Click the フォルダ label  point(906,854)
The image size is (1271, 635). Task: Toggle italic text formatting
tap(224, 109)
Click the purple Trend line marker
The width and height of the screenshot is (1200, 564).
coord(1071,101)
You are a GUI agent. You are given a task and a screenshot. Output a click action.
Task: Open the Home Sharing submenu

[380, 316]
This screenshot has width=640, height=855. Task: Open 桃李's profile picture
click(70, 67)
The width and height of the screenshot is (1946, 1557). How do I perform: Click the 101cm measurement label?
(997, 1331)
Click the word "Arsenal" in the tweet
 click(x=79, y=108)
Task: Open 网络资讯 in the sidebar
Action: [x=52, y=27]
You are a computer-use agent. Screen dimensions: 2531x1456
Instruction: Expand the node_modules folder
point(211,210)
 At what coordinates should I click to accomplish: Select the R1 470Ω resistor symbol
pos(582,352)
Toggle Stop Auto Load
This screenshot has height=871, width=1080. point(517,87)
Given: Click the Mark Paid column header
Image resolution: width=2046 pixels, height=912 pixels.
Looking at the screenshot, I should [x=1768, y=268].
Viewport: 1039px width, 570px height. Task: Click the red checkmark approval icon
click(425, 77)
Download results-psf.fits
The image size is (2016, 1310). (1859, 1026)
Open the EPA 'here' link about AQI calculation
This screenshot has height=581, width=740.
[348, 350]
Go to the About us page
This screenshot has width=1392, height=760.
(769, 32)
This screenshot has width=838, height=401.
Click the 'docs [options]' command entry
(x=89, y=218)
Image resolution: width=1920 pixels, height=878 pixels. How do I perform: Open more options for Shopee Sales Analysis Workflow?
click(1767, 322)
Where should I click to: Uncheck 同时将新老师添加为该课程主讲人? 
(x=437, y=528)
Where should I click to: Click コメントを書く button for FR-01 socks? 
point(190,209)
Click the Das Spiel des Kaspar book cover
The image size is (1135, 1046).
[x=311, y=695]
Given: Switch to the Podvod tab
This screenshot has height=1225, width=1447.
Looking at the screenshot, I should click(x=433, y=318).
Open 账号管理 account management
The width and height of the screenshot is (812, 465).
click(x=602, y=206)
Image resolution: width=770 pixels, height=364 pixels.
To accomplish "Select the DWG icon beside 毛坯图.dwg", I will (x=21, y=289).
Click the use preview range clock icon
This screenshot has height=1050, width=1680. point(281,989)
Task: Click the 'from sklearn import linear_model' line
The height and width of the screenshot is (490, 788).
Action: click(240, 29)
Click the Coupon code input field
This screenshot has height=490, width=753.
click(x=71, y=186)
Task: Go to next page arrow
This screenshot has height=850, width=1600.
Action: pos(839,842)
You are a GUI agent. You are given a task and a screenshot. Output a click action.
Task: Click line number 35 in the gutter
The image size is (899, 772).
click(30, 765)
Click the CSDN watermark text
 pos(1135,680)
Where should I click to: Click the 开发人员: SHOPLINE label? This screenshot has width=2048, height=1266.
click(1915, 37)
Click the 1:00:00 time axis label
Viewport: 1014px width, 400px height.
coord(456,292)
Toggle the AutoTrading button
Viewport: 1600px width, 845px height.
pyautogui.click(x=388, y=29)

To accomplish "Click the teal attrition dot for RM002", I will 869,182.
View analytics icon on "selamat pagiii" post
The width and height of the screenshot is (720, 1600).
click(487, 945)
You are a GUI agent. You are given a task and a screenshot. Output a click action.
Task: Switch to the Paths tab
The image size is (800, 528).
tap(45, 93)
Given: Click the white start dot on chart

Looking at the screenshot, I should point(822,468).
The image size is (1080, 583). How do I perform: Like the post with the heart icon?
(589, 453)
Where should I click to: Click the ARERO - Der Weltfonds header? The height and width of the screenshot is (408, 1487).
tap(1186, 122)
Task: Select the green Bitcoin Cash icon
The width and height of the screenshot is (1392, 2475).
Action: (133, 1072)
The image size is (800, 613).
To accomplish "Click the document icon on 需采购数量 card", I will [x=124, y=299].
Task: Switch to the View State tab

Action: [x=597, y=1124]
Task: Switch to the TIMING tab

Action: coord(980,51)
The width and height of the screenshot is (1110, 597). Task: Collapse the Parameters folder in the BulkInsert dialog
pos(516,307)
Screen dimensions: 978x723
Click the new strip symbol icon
·····
:: What the exercise asks ::
Recast all the rows above as a Markdown table with the columns No. and Text. Put each non-blank line on its own line of the table, numbered in order, and leave out blank lines.

:: Solution to the exercise ::
| No. | Text |
|---|---|
| 1 | Click the フォルダ label  point(906,854) |
| 2 | The image size is (1271, 635). Task: Toggle italic text formatting |
| 3 | tap(224, 109) |
| 4 | Click the purple Trend line marker |
| 5 | The width and height of the screenshot is (1200, 564). |
| 6 | coord(1071,101) |
| 7 | You are a GUI agent. You are given a task and a screenshot. Output a click action. |
| 8 | Task: Open the Home Sharing submenu |
| 9 | [380, 316] |
| 10 | This screenshot has width=640, height=855. Task: Open 桃李's profile picture |
| 11 | click(70, 67) |
| 12 | The width and height of the screenshot is (1946, 1557). How do I perform: Click the 101cm measurement label? |
| 13 | (997, 1331) |
| 14 | Click the word "Arsenal" in the tweet |
| 15 |  click(x=79, y=108) |
| 16 | Task: Open 网络资讯 in the sidebar |
| 17 | Action: [x=52, y=27] |
| 18 | You are a computer-use agent. Screen dimensions: 2531x1456 |
| 19 | Instruction: Expand the node_modules folder |
| 20 | point(211,210) |
| 21 |  At what coordinates should I click to accomplish: Select the R1 470Ω resistor symbol |
| 22 | pos(582,352) |
| 23 | Toggle Stop Auto Load |
| 24 | This screenshot has height=871, width=1080. point(517,87) |
| 25 | Given: Click the Mark Paid column header |
| 26 | Image resolution: width=2046 pixels, height=912 pixels. |
| 27 | Looking at the screenshot, I should [x=1768, y=268]. |
| 28 | Viewport: 1039px width, 570px height. Task: Click the red checkmark approval icon |
| 29 | click(425, 77) |
| 30 | Download results-psf.fits |
| 31 | The image size is (2016, 1310). (1859, 1026) |
| 32 | Open the EPA 'here' link about AQI calculation |
| 33 | This screenshot has height=581, width=740. |
| 34 | [348, 350] |
| 35 | Go to the About us page |
| 36 | This screenshot has width=1392, height=760. |
| 37 | (769, 32) |
| 38 | This screenshot has width=838, height=401. |
| 39 | Click the 'docs [options]' command entry |
| 40 | (x=89, y=218) |
| 41 | Image resolution: width=1920 pixels, height=878 pixels. How do I perform: Open more options for Shopee Sales Analysis Workflow? |
| 42 | click(1767, 322) |
| 43 | Where should I click to: Uncheck 同时将新老师添加为该课程主讲人?  |
| 44 | (x=437, y=528) |
| 45 | Where should I click to: Click コメントを書く button for FR-01 socks?  |
| 46 | point(190,209) |
| 47 | Click the Das Spiel des Kaspar book cover |
| 48 | The image size is (1135, 1046). |
| 49 | [x=311, y=695] |
| 50 | Given: Switch to the Podvod tab |
| 51 | This screenshot has height=1225, width=1447. |
| 52 | Looking at the screenshot, I should click(x=433, y=318). |
| 53 | Open 账号管理 account management |
| 54 | The width and height of the screenshot is (812, 465). |
| 55 | click(x=602, y=206) |
| 56 | Image resolution: width=770 pixels, height=364 pixels. |
| 57 | To accomplish "Select the DWG icon beside 毛坯图.dwg", I will (x=21, y=289). |
| 58 | Click the use preview range clock icon |
| 59 | This screenshot has height=1050, width=1680. point(281,989) |
| 60 | Task: Click the 'from sklearn import linear_model' line |
| 61 | The height and width of the screenshot is (490, 788). |
| 62 | Action: click(240, 29) |
| 63 | Click the Coupon code input field |
| 64 | This screenshot has height=490, width=753. |
| 65 | click(x=71, y=186) |
| 66 | Task: Go to next page arrow |
| 67 | This screenshot has height=850, width=1600. |
| 68 | Action: pos(839,842) |
| 69 | You are a GUI agent. You are given a task and a screenshot. Output a click action. |
| 70 | Task: Click line number 35 in the gutter |
| 71 | The image size is (899, 772). |
| 72 | click(30, 765) |
| 73 | Click the CSDN watermark text |
| 74 |  pos(1135,680) |
| 75 | Where should I click to: Click the 开发人员: SHOPLINE label? This screenshot has width=2048, height=1266. |
| 76 | click(1915, 37) |
| 77 | Click the 1:00:00 time axis label |
| 78 | Viewport: 1014px width, 400px height. |
| 79 | coord(456,292) |
| 80 | Toggle the AutoTrading button |
| 81 | Viewport: 1600px width, 845px height. |
| 82 | pyautogui.click(x=388, y=29) |
| 83 | To accomplish "Click the teal attrition dot for RM002", I will 869,182. |
| 84 | View analytics icon on "selamat pagiii" post |
| 85 | The width and height of the screenshot is (720, 1600). |
| 86 | click(487, 945) |
| 87 | You are a GUI agent. You are given a task and a screenshot. Output a click action. |
| 88 | Task: Switch to the Paths tab |
| 89 | The image size is (800, 528). |
| 90 | tap(45, 93) |
| 91 | Given: Click the white start dot on chart |
| 92 | Looking at the screenshot, I should point(822,468). |
| 93 | The image size is (1080, 583). How do I perform: Like the post with the heart icon? |
| 94 | (589, 453) |
| 95 | Where should I click to: Click the ARERO - Der Weltfonds header? The height and width of the screenshot is (408, 1487). |
| 96 | tap(1186, 122) |
| 97 | Task: Select the green Bitcoin Cash icon |
| 98 | The width and height of the screenshot is (1392, 2475). |
| 99 | Action: (133, 1072) |
| 100 | The image size is (800, 613). |
| 101 | To accomplish "Click the document icon on 需采购数量 card", I will [x=124, y=299]. |
| 102 | Task: Switch to the View State tab |
| 103 | Action: [x=597, y=1124] |
| 104 | Task: Switch to the TIMING tab |
| 105 | Action: coord(980,51) |
| 106 | The width and height of the screenshot is (1110, 597). Task: Collapse the Parameters folder in the BulkInsert dialog |
| 107 | pos(516,307) |
| 108 | Screen dimensions: 978x723 |
| 109 | Click the new strip symbol icon |